Abstract:
A magnetic head assembly for writing on and reading out data or signals from a magnetic medium such as a floppy disc, having a read-write magnetic head and eraser magnetic heads in combination. Control of the depth of the eraser gap in this magnetic head assembly is accomplished not by the eraser magnetic head core, but by the read-write magnetic head core.

Description:
BACKGROUND OF THE INVENTION 
     1. Field of the Invention 
     The present invention relates to magnetic head means and, more particularly to magnetic head means having a read-write magnetic head and two eraser magnetic heads. 
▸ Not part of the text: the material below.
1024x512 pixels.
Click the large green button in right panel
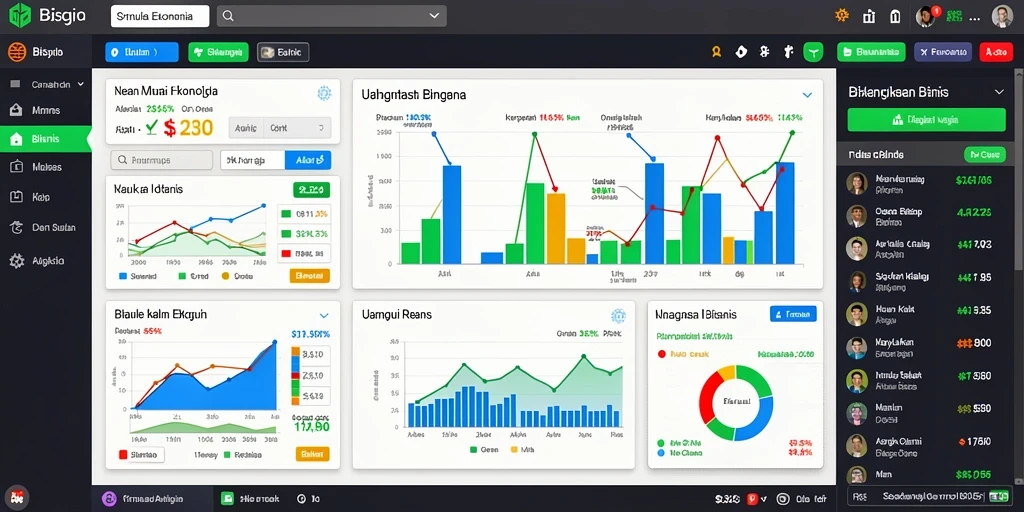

     2. Description of the Prior Art 
     An apparatus has been put into practical use, in which a magnetic head means is moved on a rotating magnetic medium in a direction perpendicular to that of the rotation thereof to successively read out and write in signals or data. For example, such apparatus have lately been widely used in floppy disk drives. The movement of the magnetic head means is caused by a known mechanism such as stepping motors means, linear motor means, hydraulic mechanism and so forth. The pitch of the magnetic head means movement, however, is not constant accurately. This means that, when signals written in a magnetic medium by one read-write magnetic head means are required to be read out by another means, high signal reproducibility is not always obtained because the magnetic head means of one apparatus cannot precisely trace the signal tracks written by another apparatus. 
     Under this circumstance, a system called &#34;Straddle Erase System&#34; has lately been widely used. In this system, eraser magnetic heads are disposed on opposite sides of a read-write magnetic head so that noises or the like recorded in portions of the magnetic medium adjacent to each signal track are erased by the eraser magnetic heads. Accordingly, clear signal reproduction is obtained. This system is disclosed, for example, in IBM Technical Disclosure Bulletin Vol. 3, NO. 2 (1965). In this system, a ferrite material is used in most cases as a magnetic head core in view of its resistance to wear. 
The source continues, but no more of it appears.